• What to produce
Repeat the lines starting at the first one and ending at the line that contains "(221, 320).", with "Identify" changed to "Determine" and everything else unchanged. Leave the pictures out.

• Given information
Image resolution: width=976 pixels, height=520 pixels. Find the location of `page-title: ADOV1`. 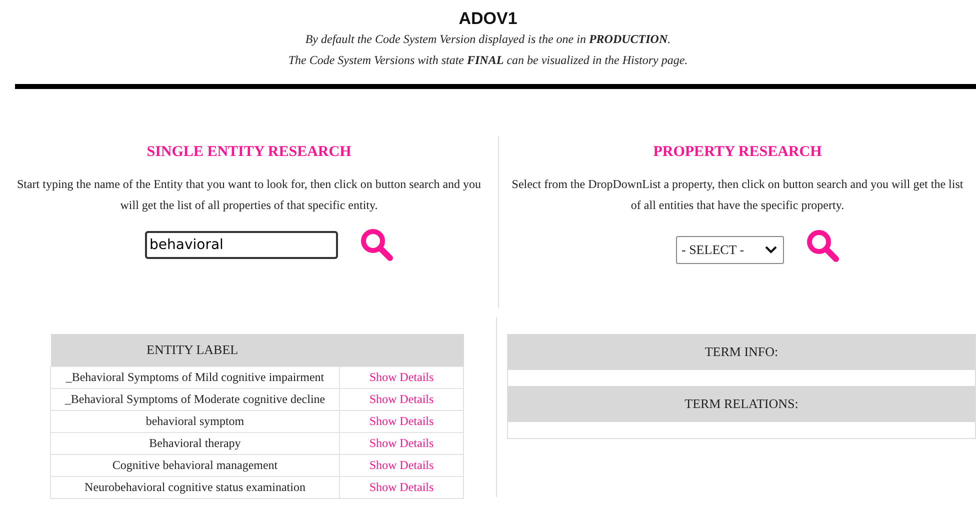

page-title: ADOV1 is located at coordinates (488, 19).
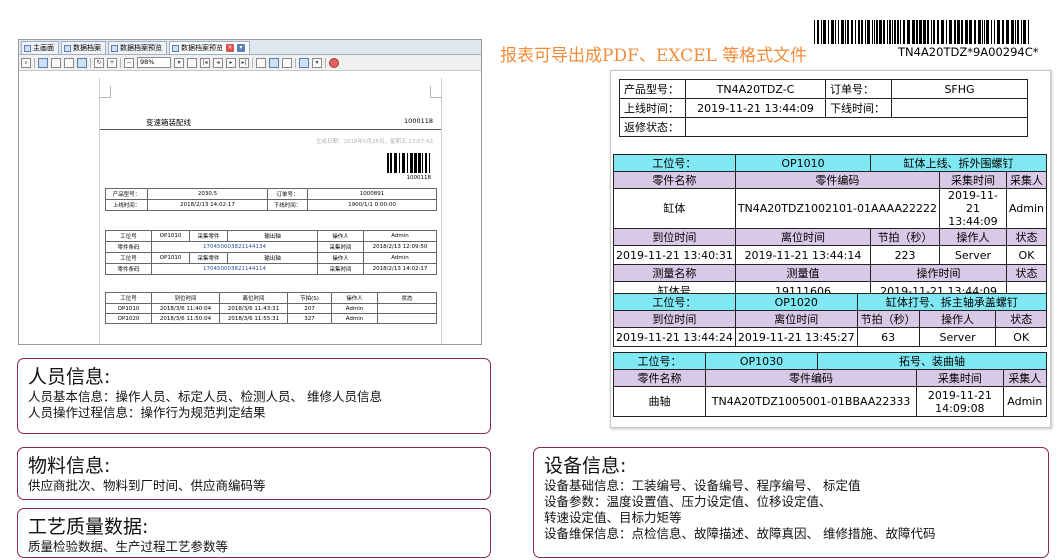  What do you see at coordinates (803, 163) in the screenshot?
I see `station-code: OP1010` at bounding box center [803, 163].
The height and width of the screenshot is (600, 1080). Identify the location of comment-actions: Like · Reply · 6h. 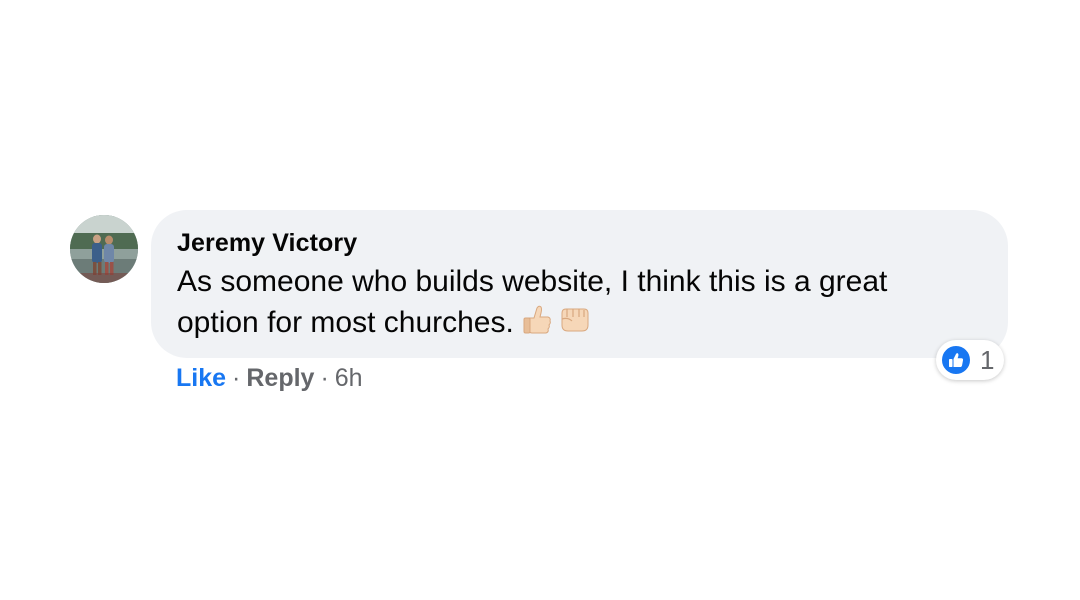
(270, 378).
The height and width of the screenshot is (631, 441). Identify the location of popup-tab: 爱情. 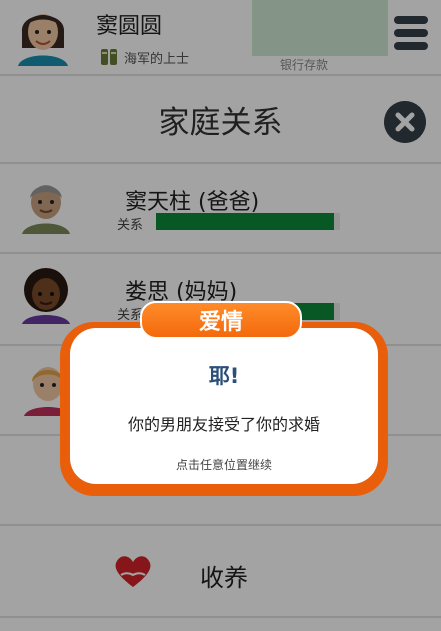
(221, 320).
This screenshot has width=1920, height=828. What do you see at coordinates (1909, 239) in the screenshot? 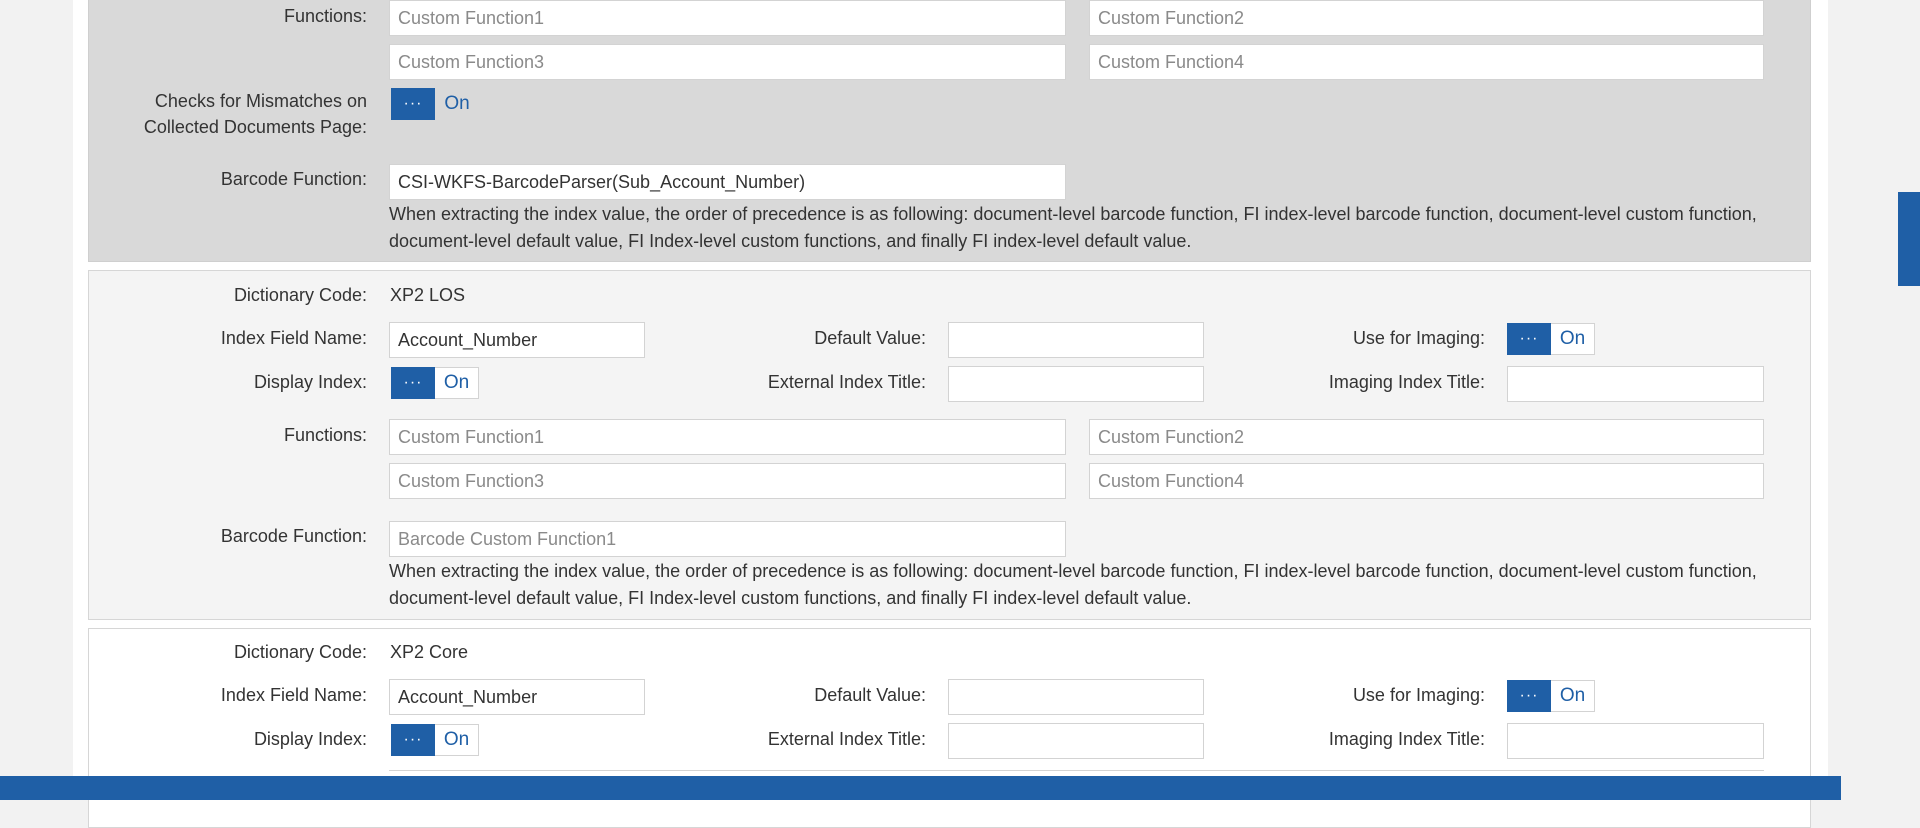
I see `scrollbar-thumb` at bounding box center [1909, 239].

• Response to this task
Image resolution: width=976 pixels, height=520 pixels. Find the location of `page-title: ADOV1`. 

page-title: ADOV1 is located at coordinates (488, 19).
  What do you see at coordinates (803, 163) in the screenshot?
I see `station-code: OP1010` at bounding box center [803, 163].
The height and width of the screenshot is (600, 1080). Determine the location of comment-actions: Like · Reply · 6h. 
(270, 378).
The height and width of the screenshot is (631, 441). Determine the location of popup-tab: 爱情. 
(221, 320).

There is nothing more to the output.